::: THE INPUT :::
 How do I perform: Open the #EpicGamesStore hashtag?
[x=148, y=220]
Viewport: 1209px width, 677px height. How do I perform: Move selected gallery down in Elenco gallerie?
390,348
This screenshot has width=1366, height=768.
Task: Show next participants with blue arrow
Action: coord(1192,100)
:::
WHAT THIS TASK INVOLVES: All lines from the one containing "Viewport: 1209px width, 677px" through the final line of the records above are to be set down exactly, and no other line is to appear.

OUTPUT OF THE EXERCISE:
Viewport: 1209px width, 677px height. How do I perform: Move selected gallery down in Elenco gallerie?
390,348
This screenshot has width=1366, height=768.
Task: Show next participants with blue arrow
Action: coord(1192,100)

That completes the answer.